Records from a data collection

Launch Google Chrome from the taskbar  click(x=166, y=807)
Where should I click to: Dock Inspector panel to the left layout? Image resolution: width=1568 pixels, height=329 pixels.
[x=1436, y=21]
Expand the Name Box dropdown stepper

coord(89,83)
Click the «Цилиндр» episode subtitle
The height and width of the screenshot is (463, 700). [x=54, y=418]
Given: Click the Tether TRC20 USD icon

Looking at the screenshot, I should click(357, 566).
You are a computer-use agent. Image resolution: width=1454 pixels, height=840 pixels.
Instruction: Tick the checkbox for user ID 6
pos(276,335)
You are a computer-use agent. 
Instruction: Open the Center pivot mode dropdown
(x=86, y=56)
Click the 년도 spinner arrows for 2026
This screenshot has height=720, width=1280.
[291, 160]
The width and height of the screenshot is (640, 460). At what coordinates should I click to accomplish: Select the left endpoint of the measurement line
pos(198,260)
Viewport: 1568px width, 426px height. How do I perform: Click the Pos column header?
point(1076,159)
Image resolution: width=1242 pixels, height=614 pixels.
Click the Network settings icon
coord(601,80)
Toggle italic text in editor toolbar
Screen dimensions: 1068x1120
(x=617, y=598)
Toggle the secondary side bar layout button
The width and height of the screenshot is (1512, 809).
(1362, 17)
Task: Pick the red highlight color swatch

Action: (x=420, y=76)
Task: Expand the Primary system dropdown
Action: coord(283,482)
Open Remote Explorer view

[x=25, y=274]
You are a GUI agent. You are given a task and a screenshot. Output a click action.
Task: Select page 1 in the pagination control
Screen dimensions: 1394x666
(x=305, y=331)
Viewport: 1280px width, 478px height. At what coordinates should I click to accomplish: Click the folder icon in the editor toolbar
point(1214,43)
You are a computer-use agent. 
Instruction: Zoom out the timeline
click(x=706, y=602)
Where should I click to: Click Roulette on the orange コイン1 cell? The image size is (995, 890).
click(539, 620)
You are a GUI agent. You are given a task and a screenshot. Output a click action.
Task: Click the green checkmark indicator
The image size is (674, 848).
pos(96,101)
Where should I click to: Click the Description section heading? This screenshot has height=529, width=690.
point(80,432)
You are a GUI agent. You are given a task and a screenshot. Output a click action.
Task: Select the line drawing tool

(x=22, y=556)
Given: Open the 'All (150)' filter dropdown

• Work to be completed
Can you copy all of the material above, line for line, without changing a single character?

• Solution to this problem
Launch Google Chrome from the taskbar  click(x=166, y=807)
Where should I click to: Dock Inspector panel to the left layout? Image resolution: width=1568 pixels, height=329 pixels.
[x=1436, y=21]
Expand the Name Box dropdown stepper

coord(89,83)
Click the «Цилиндр» episode subtitle
The height and width of the screenshot is (463, 700). [x=54, y=418]
Given: Click the Tether TRC20 USD icon

Looking at the screenshot, I should click(357, 566).
You are a computer-use agent. Image resolution: width=1454 pixels, height=840 pixels.
Instruction: Tick the checkbox for user ID 6
pos(276,335)
You are a computer-use agent. 
Instruction: Open the Center pivot mode dropdown
(x=86, y=56)
Click the 년도 spinner arrows for 2026
This screenshot has height=720, width=1280.
[291, 160]
The width and height of the screenshot is (640, 460). At what coordinates should I click to accomplish: Select the left endpoint of the measurement line
pos(198,260)
Viewport: 1568px width, 426px height. How do I perform: Click the Pos column header?
point(1076,159)
Image resolution: width=1242 pixels, height=614 pixels.
Click the Network settings icon
coord(601,80)
Toggle italic text in editor toolbar
Screen dimensions: 1068x1120
(x=617, y=598)
Toggle the secondary side bar layout button
The width and height of the screenshot is (1512, 809).
(1362, 17)
Task: Pick the red highlight color swatch

Action: (x=420, y=76)
Task: Expand the Primary system dropdown
Action: coord(283,482)
Open Remote Explorer view

[x=25, y=274]
You are a GUI agent. You are given a task and a screenshot. Output a click action.
Task: Select page 1 in the pagination control
Screen dimensions: 1394x666
(x=305, y=331)
Viewport: 1280px width, 478px height. At what coordinates should I click to accomplish: Click the folder icon in the editor toolbar
point(1214,43)
You are a computer-use agent. 
Instruction: Zoom out the timeline
click(x=706, y=602)
Where should I click to: Click Roulette on the orange コイン1 cell? The image size is (995, 890).
click(539, 620)
You are a GUI agent. You are given a task and a screenshot. Output a click action.
Task: Click the green checkmark indicator
The image size is (674, 848).
pos(96,101)
Where should I click to: Click the Description section heading? This screenshot has height=529, width=690.
point(80,432)
You are a GUI agent. You are given a task and a screenshot. Output a click action.
Task: Select the line drawing tool

(x=22, y=556)
Given: Open the 'All (150)' filter dropdown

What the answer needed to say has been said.